This back-to-school issue of Academe features a pair of lead articles on academic freedom, but not in the traditional sense. Robert O’Neil, from the Thomas Jefferson Center for the Protection of Free Expression, surveys the latest cases in which academic freedom has been challenged in online venues. John Buschman then explores the issue of academic freedom for librarians and longs for a body that would do for librarians what the AAUP does for faculty members.

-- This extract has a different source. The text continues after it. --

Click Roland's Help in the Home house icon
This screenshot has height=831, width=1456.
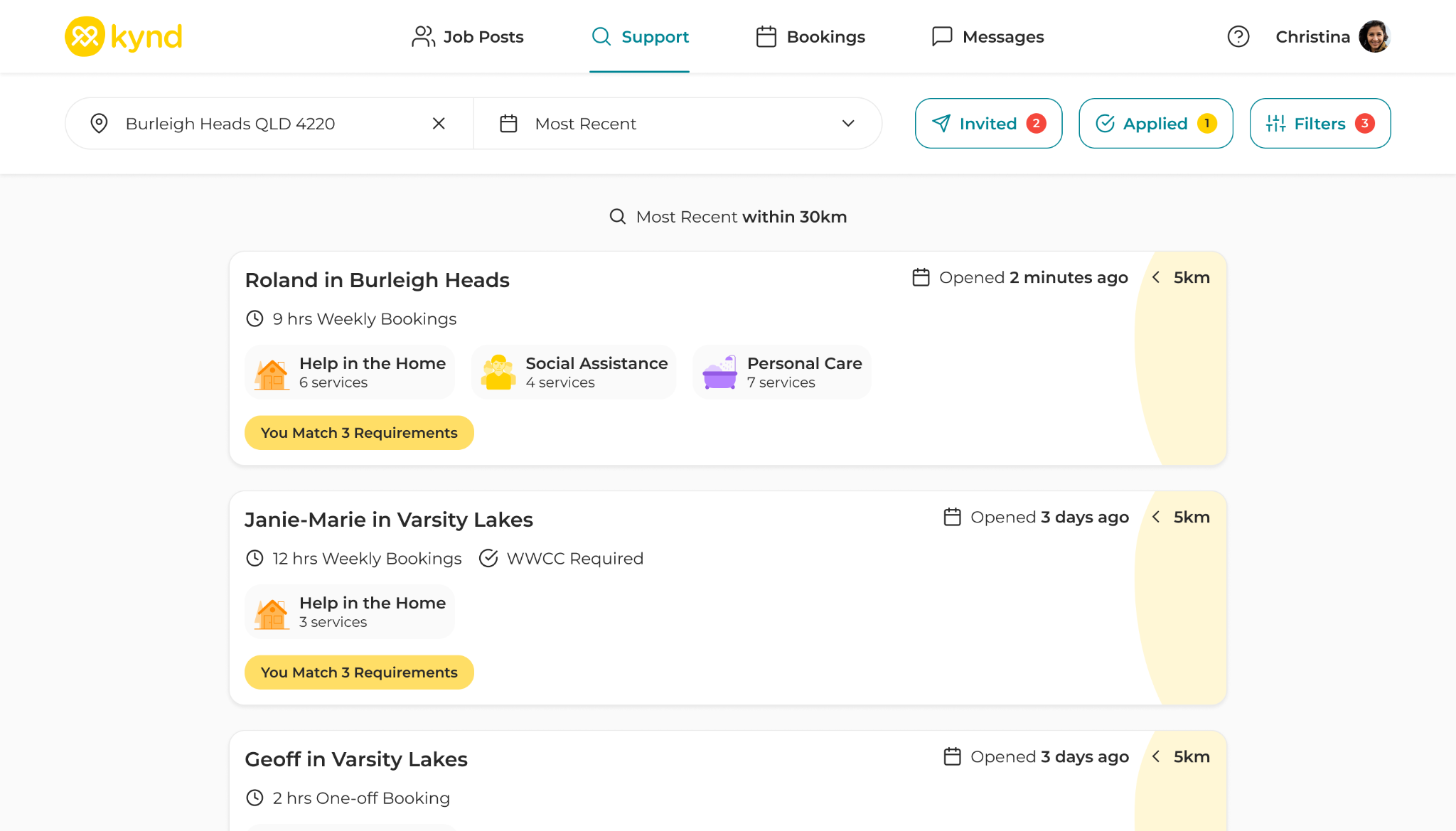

It’s all too easy for our institutions to function in isolation from the communities in which we live—town-gown conflicts have a long history in the United States. That’s why it’s especially important to recognize campuses that acknowledge their debts to the communities around them and do collaborative work in their regions. Berea College has a rich tradition of working in its Appalachian context, and Chad Berry explains its methods of producing leaders in the community. A series of initiatives at Dickinson College linked the global and the local, and as Susan D. Rose explains, students there now work and study in central Pennsylvania as well as in Latin America and elsewhere.

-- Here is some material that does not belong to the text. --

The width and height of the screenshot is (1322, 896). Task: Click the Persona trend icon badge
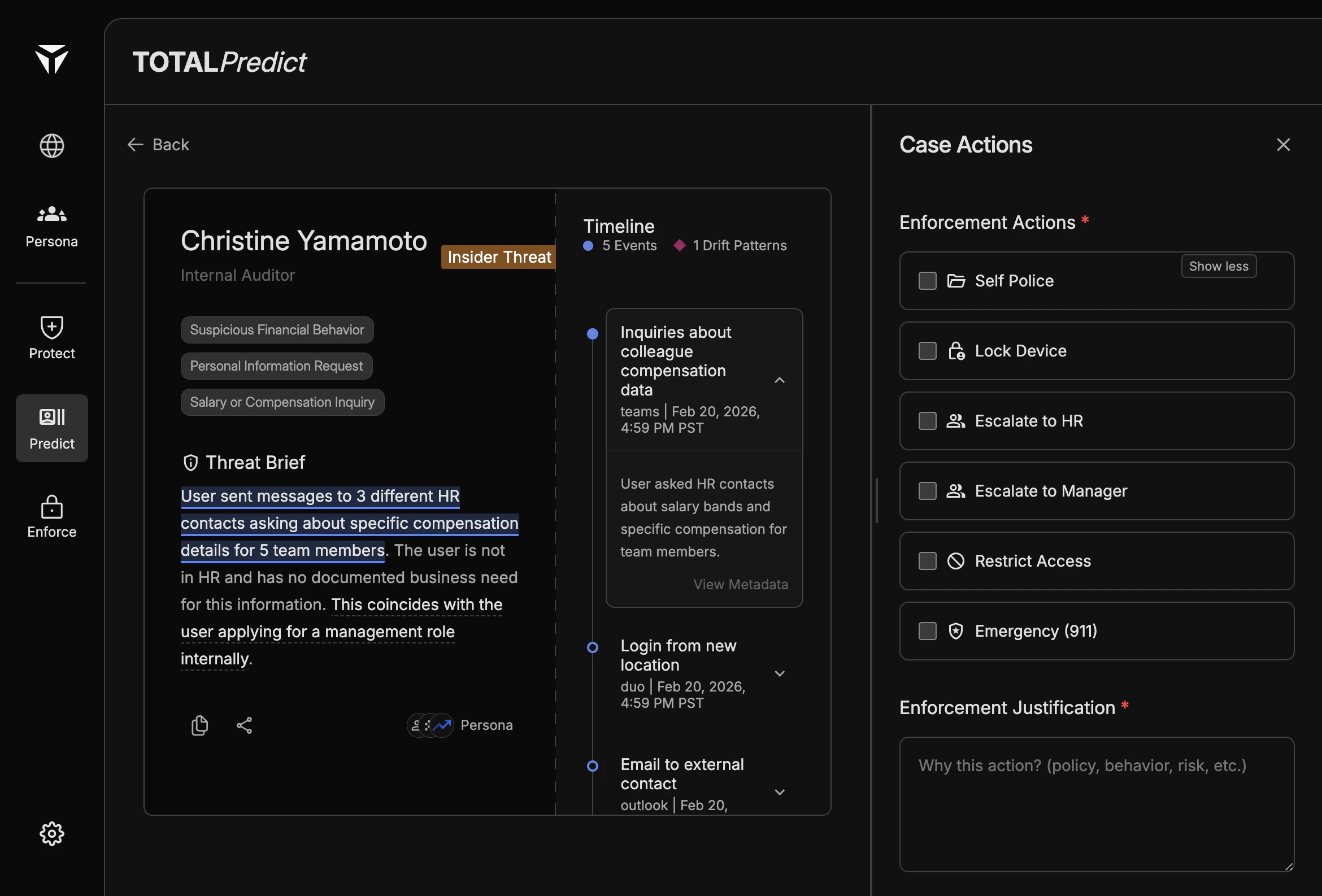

The Higher Education Research Institute at University of California, Los Angeles, has produced valuable data on the advancement and retention of women in the higher ranks of higher education. Sylvia Hurtado and Linda DeAngelo share these findings in “Keeping Senior Women at Your College.” William L. Phillips, Charles A. Sweet, and Harold R. Blythe remind us of the pleasures and rewards of writing together, and Milton W. Cole and Tom Winter offer reflective pieces on, respectively, the questionable use of quantitative data in evaluating faculty in the sciences and the referee system in higher education. Michelle Maher and Katherine Chaddock offer a reflection of their own, asking whether academe breeds Teflon faculty.
Lori Messinger summarizes findings from a study of successful efforts to secure policies that do not discriminate against lesbian and gay employees on college campuses. Her piece provides strategies we can all try at our own institutions, while Carole Murphy’s article, “Retiring in a Time of Economic Uncertainty,” gives us strategies we can all try at our own desks.
This issue has lots of goodies besides the feature articles—a profile of a successful chapter, columns from the general secretary and the AAUP president, thoughtful book reviews, and key AAUP reports.
And, finally, I want to thank the many AAUP staff members who have made my time with Academe exciting and productive. Gwendolyn Bradley, Mike Ferguson, and Wendi Maloney are the best, most professional editors I could ever have wanted to work with (leave that preposition right where I put it, Mike!). Thanks, too, to the wonderful Robin Burns, Bob Kreiser, Jordan Kurland, Martin Snyder, and, of course, Cary Nelson. The many AAUP members who have generously responded to my requests for articles are the true heart of the magazine—it’s your work that makes the AAUP.
Academe will be going in exciting directions with its new editor, North Carolina State University’s Cat Warren. Cat’s background in investigative reporting and highly successful work leading the North Carolina AAUP conference will mean great things for the magazine in the years to come.